[PATCH] riscv: dma-mapping: Use conventional cache operations for dma_sync*()

Jessica Clarke jrtc27 at jrtc27.com
Thu Aug 18 14:35:28 PDT 2022


On 18 Aug 2022, at 21:52, Sergei Miroshnichenko <s.miroshnichenko at yadro.com> wrote:
> 
> Hi Jess,
> 
> On Thu, 2022-08-18 at 19:12 +0100, Jessica Clarke wrote:
>> On 18 Aug 2022, at 17:51, Sergei Miroshnichenko
>> <s.miroshnichenko at yadro.com> wrote:
>>> 
>>> Support of arch_sync_dma_for_{device,cpu}() for RISC-V was added
>>> recently.
>>> 
>>> Currently, for_cpu(FROM_DEVICE) uses the flush (writeback plus
>>> invalidate)
>>> cache operation, which can overwrite the data (received from a
>>> device via
>>> DMA) with dirty cache lines.
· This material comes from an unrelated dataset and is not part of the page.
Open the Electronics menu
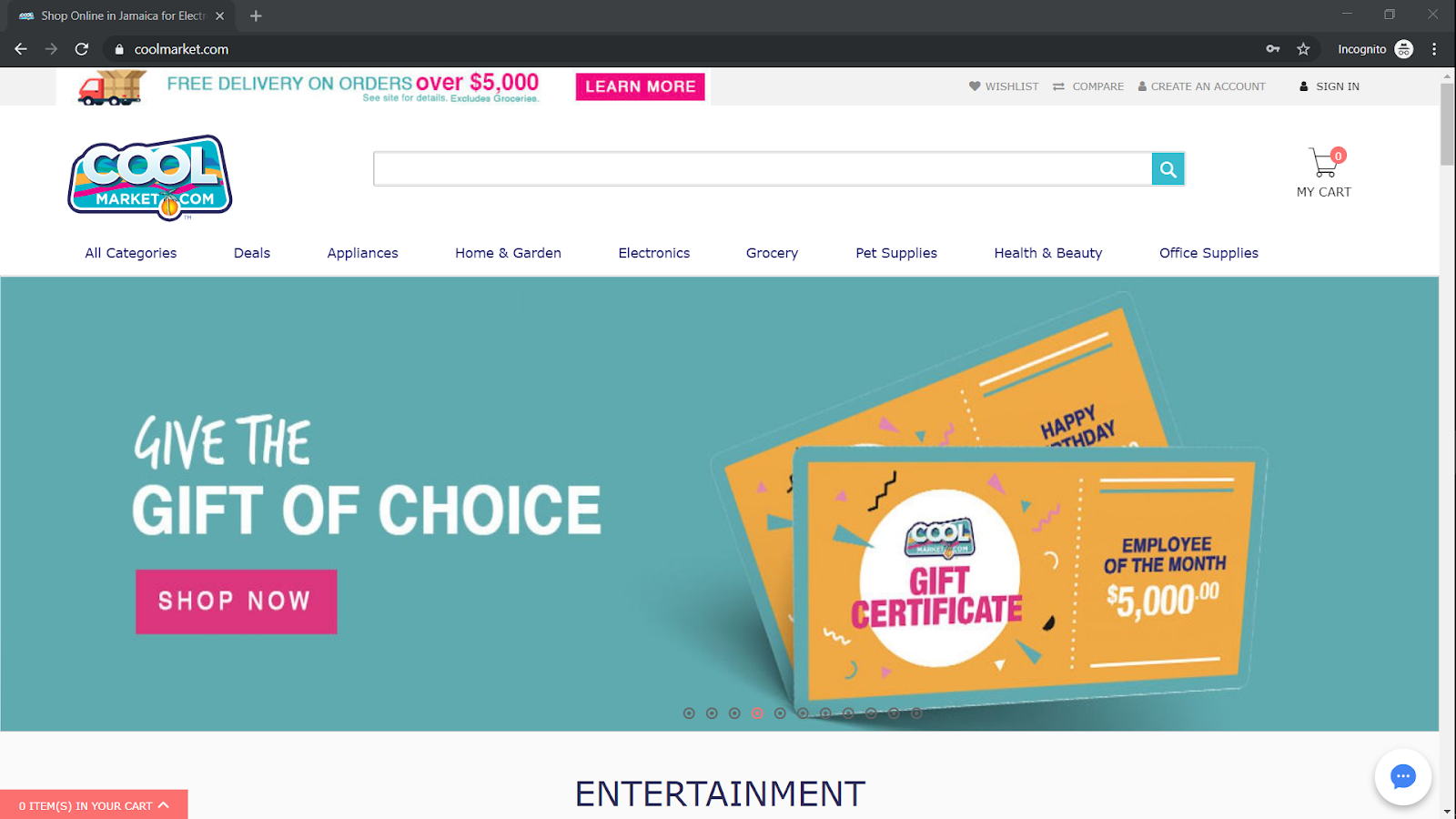This screenshot has width=1456, height=819. tap(654, 253)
Replace it with the inval to avoid
>>> data
>>> corruptions.
>>> 
>>> The same goes for for_cpu(BIDIRECTIONAL), it was also flushing the
>>> cache,
>>> but it is called after the device had owned the buffer. So in order
>>> to not
>>> loose the received data, stick to the inval here as well.
>>> 
>>> As of for_device(FROM_DEVICE), according to the inspirational
>>> discussion
>>> about matching the DMA API and cache operations [1], the inval or a
>>> no-op
>>> should be here, and this would resonate with most other arches. But
>>> in a
>>> later discussion [2] it was decided that the clean (which is used
>>> now) is
>>> indeed preferable and safer, though slower. The arm64 has been
>>> recently
>>> changed in the same way [3].
>> 
>> Flush is always a valid way to implement invalidate, and if it does
>> not
>> work then you have bugs elsewhere, since the CPU is free to write out
>> the dirty cache lines at any point before an invalidate. So whilst
>> it’s
>> more efficient to use invalidate and hint to the core that it does
>> not
>> need to do any writing, it is no more correct, and this this patch
>> description is misguided. You even might wish to use the fact that it
>> is currently a flush as a convenient sanitiser for whatever is
>> currently violating the non-coherent DMA rules and fix that before
>> it’s
>> switched to invalidate and papers over the issue (at least in
>> whatever
>> implementation you’re running on).
> 
> You are right, thank you, the description *is* misleading: cache lines
> can't get dirty before for_cpu(), as they are cleaned during
> for_device(), and are not written to by the CPU in between.
> 
> I gave it another thought: the reason to invalidate in for_cpu() is
> that the CPU can speculatively prefetch the buffer after
> map()/for_device() but before the DMA is finished.
> 
> Even if replace the clean in for_device(FROM_DEVICE) with the flush, a
> prefetch still may happen, requiring an invalidation.

In that case the line is still clean, not dirty, so a flush will behave
the same as an invalidate. So no, this is still wrong, flush is always
correct, even if invalidate is potentially faster.